Affects Version/s: None
Fix Version/s: AMQ 7.8.0.CR2
We are looking for options to support transparent failover / recovery in the following scenario:
We have multiple datacenters (let's use EAST and WEST as an example)
Messaging clients have an affinity for the "closest" datacenter
Within a single datancenter we have master/slave pairs with synchronous replication (or shared-file)
We would like to stage a second slave in the alternate datacenter, perhaps with asynchronous replication. The alternate would be part of the discovery group (likely jgroups / unicast, going across subnets). During normal operations, replication would occur synchronously to the local slave, but asynchronously to this second slave in the remote datacenter. In the event of a complete datacenter outage, the second slave in the remote DC would become active as a master and clients could transparently fail over to that slave.
With async replication, there would be a possibility that the second slave would be "behind" the locally replicated pair, so some possibility of duplicate / missing messages would occur.
Recovery from the failure: The remote broker would eventually be "ahead" of the primary master/slave pair and would need to be resynced - possibly introducing a pause in service upon recovery.

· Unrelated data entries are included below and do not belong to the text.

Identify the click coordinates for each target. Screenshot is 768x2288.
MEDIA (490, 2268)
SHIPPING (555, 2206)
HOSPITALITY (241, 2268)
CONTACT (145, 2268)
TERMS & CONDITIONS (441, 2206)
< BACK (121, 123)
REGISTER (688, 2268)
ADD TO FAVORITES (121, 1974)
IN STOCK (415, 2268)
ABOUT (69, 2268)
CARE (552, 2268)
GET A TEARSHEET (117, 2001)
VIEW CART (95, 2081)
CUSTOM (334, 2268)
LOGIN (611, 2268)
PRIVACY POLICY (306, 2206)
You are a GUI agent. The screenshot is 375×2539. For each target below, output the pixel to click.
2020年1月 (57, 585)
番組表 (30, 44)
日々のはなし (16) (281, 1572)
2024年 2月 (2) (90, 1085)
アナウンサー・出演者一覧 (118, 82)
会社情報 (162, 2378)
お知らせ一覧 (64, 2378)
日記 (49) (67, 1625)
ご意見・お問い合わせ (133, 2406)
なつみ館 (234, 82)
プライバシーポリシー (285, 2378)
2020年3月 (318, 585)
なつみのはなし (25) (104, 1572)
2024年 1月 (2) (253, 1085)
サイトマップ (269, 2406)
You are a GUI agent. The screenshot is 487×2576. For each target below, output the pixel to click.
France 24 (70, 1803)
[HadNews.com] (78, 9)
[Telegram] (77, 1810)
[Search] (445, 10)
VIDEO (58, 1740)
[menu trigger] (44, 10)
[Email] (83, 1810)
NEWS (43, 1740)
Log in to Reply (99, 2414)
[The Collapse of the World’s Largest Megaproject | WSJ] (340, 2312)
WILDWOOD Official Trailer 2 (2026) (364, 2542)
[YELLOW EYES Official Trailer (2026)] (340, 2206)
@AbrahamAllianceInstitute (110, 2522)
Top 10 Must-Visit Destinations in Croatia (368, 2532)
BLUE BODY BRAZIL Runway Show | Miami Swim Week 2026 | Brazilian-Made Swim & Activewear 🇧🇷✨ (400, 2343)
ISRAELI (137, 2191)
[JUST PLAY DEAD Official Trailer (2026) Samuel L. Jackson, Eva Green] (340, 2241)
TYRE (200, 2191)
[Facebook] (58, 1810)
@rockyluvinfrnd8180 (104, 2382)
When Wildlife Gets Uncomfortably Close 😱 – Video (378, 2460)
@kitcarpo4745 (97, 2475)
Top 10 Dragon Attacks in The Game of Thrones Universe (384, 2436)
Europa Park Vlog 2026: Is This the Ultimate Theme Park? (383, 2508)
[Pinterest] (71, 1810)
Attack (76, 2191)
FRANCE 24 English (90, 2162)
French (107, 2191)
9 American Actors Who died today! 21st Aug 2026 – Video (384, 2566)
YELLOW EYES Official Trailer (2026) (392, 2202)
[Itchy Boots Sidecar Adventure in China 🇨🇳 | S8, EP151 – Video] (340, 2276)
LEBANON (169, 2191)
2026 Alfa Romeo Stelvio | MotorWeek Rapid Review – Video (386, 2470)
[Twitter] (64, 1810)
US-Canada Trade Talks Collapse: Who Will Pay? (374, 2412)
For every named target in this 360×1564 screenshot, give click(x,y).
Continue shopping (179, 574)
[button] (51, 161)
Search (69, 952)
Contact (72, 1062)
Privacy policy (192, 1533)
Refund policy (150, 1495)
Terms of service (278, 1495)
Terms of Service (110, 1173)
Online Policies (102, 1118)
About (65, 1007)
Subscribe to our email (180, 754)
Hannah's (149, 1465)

"Local" network outage: If connection fails only between the two datacenters, it would be possible for the remote slave to be active while the local pair is still servicing requests. This could be addressed by some sort of connection prioritization to prevent clients from attaching to the remote broker. Upon recovery, some means of determining which direction to sync state would be needed (e.g. detect that remote slave is not "ahead" of local pair and resume replication in the "normal" direction from the master to the remote slave).